Jean-Claude Baker, owner of Chez Josephine, a legendary restaurant in Manhattan’s theater district, died on January 15 at his home in East Hampton. He was 71 and the cause of death was suicide.

Mr. Baker opened the restaurant in 1986 as an homage to his adoptive mother, jazz chanteuse Josephine Baker. It quickly gained popularity with the pre- and post-theater crowds, as well as celebrities who included Jacqueline Kennedy Onassis, Diana Ross and Rudolf Nureyev. Moving about the dining room clad in his signature red pajamas, Mr. Baker was a fixture at the restaurant, greeting all who passed through the door.

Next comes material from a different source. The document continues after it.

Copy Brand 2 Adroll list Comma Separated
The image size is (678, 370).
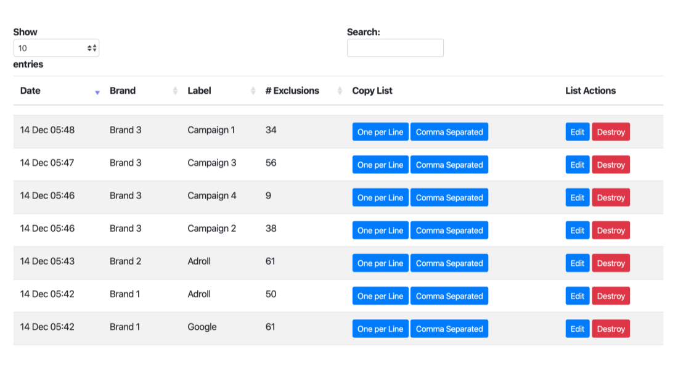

The restaurant released a statement following his death, noting, in part, “Throughout his eventful life, Jean-Claude fulfilled with passion and commitment his one true vocation: to bring laughter, joy and love to all who knew him. His larger-than-life personality and unfailing generosity touched everyone around him. His spirit was irrepressible. His love will endure in the lives touched by his special magic. A magic that his Chez Josephine family will do its best to continue in his honor.”

Proud of his mother’s legacy, Mr. Baker had said in interviews that the restaurant was a “shrine” to her, and he filled it with his large collection of Josephine memorabilia. “The spirit and vibe is part Josephine and part Left Bank bistro, modeled very much on Mother’s first Chez Josephine in Paris in 1926.”

Mr. Baker also spoke with Playbill about how he came to create a destination restaurant thanks to ambition and some theatrical luck. “I wanted to do something exciting and different,” he said. “In 1986, I found an old massage parlor on West 42nd Street, did a total renovation, filled it with my collection of Josephine memorabilia.”

Mr. Baker was born Jean-Claude Julien Leon Tronville in Dijon, France, on April 18, 1943, to Constance Luce Tronville and Julien Rouzaud. He met Josephine Baker in 1958 at the Hotel Scribe in Paris, where she was living at the time; he was a teenage bellhop living on his own.

When Mr. Baker was about 7, his father moved to Paris. Mr. Baker went to search for his father when he was 14, and his mother and three sisters remained in Dijon. He found his father living in a home for prostitutes, and his father disappeared shortly thereafter.

Mr. Baker relayed his story to Ms. Baker. According to a biography he wrote with Chris Chase about his mother, titled “The Hungry Heart,” Ms. Baker told the young man, “Don’t be worried, my little one; you have no father, but from today on, you will have two mothers.” In the waning days of Ms. Baker’s career, before her death in 1975, Mr. Baker supported her financially. He had taken her last name in the early 1970s.

Mr. Baker is survived by three sisters, Marie-Josèphe Lottier, Marie-Annick Rouzaud and Martine Viellard.

Funeral arrangements, under the direction of the Yardley and Pino Funeral Home in East Hampton, were incomplete at press time.